Following through on a pledge that James had made to Israel’s first Prime Minister David Ben-Gurion, Dorothy de Rothschild and her family funded the construction of Israel’s parliament — the Knesset — in Jerusalem. The cornerstone was laid in 1958. The building, dedicated in 1966, marked its 50th anniversary in the summer of 2016.

In part to fulfil James’ wishes, as well as to commemorate the approaching centenary of her father-in-law Edmond’s birth, Dorothy endowed and oversaw the construction of Israel’s new Supreme Court building, which serves as both a High Court of Appeals and High Court of Justice. The government granted the Court a site that is adjacent to the Knesset and Government quarter and Dorothy took an active interest in every aspect of the project. The building was designed by brother-and-sister architects Ram Karmi and Ada Karmi-Melamede.

The Supreme Court opened in 1992, four years after Dorothy’s death. In line with the philanthropic ethos of the Rothschild family which regards philanthropy as a privilege and responsibility rather than a form of public relations, Dorothy requested that publicity regarding the role of Yad Hanadiv in the project be kept to a minimum.

Currently, Lord Rothschild and Yad Hanadiv are supporting and actively involved in the renewal of the National Library of Israel, including the construction of a magnificent new home for the Library,  designed by the Swiss firm of Herzog & de Meuron on a plot of land facing the Knesset.

A driving force of Yad Hanadiv, Dorothy helped create a vast and enduring array of good works in Israel. These include practical programmes aimed at improving the lives of ordinary Jewish and Arab citizens of Israel; backing for the Jerusalem Foundation, founded by Mayor Teddy Kollek in 1966; and fellowships and academic awards for gifted scholars.

Under her stewardship, Yad Hanadiv helped established the Jerusalem Music Centre at Mishkenot Sha’ananim and the Institute for Advanced Studies at The Hebrew University of Jerusalem. It has supported scientific work at the Technion and the Weizmann Institute of Science, established educational television in Israel (thus introducing television to the country), and created the Open University whose campus in Ra’anana is uncharacteristically named for Dorothy de Rothschild.

All this is in addition to her efforts on behalf of the rights of Jews in the Soviet Union during the communist era.


James and Dorothy had no children of their own yet they left a lasting legacy.
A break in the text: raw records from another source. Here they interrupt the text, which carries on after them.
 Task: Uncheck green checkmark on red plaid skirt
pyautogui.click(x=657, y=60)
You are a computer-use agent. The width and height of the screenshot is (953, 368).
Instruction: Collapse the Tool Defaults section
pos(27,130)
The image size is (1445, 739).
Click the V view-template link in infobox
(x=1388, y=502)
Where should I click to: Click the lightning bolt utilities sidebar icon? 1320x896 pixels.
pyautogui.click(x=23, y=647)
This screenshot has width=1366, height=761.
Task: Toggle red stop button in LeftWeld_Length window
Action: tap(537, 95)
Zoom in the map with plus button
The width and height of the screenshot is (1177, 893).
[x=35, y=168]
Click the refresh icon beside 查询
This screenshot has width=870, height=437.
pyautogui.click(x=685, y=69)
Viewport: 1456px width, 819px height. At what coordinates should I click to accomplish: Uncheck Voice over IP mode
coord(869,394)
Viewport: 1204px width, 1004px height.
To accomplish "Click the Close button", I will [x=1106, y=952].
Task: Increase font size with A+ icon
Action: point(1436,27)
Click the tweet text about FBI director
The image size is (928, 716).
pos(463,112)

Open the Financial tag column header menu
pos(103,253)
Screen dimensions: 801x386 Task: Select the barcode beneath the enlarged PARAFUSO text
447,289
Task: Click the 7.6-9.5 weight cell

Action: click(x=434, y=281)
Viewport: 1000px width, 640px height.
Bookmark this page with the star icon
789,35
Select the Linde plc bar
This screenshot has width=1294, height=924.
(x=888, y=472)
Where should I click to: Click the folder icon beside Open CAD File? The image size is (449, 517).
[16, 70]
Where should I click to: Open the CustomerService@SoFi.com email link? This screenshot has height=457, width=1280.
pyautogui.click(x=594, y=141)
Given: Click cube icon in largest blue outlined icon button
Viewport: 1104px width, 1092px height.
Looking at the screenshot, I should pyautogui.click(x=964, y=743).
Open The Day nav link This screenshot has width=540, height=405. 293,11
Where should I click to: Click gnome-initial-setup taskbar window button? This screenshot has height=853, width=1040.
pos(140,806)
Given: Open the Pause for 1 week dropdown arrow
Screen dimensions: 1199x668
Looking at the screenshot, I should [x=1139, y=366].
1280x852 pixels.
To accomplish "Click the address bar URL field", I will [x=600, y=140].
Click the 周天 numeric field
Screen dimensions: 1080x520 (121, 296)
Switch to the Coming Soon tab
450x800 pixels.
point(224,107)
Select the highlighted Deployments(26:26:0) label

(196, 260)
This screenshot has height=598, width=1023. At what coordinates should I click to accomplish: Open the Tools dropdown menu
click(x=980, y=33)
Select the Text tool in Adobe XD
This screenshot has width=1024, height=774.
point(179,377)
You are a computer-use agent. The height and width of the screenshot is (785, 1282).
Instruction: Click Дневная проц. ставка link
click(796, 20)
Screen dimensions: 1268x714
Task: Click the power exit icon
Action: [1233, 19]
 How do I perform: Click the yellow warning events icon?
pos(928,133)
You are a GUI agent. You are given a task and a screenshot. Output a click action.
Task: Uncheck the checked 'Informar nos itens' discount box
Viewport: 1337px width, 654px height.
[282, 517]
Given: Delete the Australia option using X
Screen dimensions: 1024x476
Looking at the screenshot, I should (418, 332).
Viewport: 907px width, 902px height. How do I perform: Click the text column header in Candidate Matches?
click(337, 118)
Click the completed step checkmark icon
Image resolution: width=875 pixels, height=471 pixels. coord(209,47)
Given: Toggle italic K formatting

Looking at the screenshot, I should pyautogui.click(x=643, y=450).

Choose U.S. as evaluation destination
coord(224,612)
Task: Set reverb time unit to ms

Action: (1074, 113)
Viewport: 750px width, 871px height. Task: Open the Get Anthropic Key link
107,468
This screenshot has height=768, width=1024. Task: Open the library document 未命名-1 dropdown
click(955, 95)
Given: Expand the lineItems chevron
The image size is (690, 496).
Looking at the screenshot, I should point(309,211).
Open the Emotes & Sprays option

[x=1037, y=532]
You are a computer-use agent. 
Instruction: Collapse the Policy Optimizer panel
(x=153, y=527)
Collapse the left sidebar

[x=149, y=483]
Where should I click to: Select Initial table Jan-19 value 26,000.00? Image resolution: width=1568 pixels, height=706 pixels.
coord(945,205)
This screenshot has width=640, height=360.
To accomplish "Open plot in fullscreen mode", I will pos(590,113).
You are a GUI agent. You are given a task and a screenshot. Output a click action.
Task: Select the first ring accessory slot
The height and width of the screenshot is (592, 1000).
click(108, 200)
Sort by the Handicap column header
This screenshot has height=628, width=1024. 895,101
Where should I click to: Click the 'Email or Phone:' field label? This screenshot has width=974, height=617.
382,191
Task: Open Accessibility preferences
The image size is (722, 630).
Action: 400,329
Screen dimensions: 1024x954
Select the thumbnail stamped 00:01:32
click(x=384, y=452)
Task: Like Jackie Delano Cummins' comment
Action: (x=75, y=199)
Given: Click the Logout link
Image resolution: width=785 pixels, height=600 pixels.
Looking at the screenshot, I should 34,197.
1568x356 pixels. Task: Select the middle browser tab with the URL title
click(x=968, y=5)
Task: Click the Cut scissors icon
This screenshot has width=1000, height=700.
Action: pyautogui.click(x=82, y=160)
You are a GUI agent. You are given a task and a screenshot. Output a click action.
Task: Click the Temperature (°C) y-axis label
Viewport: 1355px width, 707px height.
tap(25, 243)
In effect, they even became the surrogate parents to 30 German-Jewish boys (ages 6 to 14) to whom they gave refuge on the family’s Waddesdon estate for over five years. In 1939, on the eve of the Second World War, Dorothy arranged for the boys who were pupils at a Jewish school in Frankfurt to be granted asylum in Britain. Tragically, most of their families and classmates who remained behind in Europe were engulfed by Hitler’s war against the Jews.

When she was 88, some of the ‘old boys’ returned for an emotional reunion with their benefactress. ‘How delighted my husband would have been to see you make your way in life so well. It must have taken courage and resolution’, she said. ‘Although you are very much grown up you will always remain boys to me’, she told them, adding ‘It’s been such a very long time since you’ve been here with me.’

The boys went on to careers in business, the professions, and academia. One even returned to Britain as an Israeli diplomat.

Dorothy’s death in London on 10 December 1988, at age 93, brought to an end  75 years of prolific work on behalf of Zionism and humanism. She is buried at Willesden Jewish cemetery in the Rothschild family compound and close to Walter Rothschild to whom the Balfour Declaration was addressed

Dorothy bequeathed her estate as well as responsibility for Yad Hanadiv to her cousin Jacob, today Lord Rothschild, who, over the years had become actively involved in the Foundation’s philanthropic work. Alongside his successful career as an investment banker, Lord Rothschild has served as a dedicated steward and visionary Chair of Yad Hanadiv since 1989 — growing the Foundation’s assets and guiding its activity.

In addition to the Open University’s Dorothy de Rothschild Campus, Dorothy is memorialized by Shadmot Dvora (in the image of Dorothy), an agricultural moshav, or cooperative farm, in the Lower Galilee that was founded by German Jewish settlers in 1939 and named in her honour.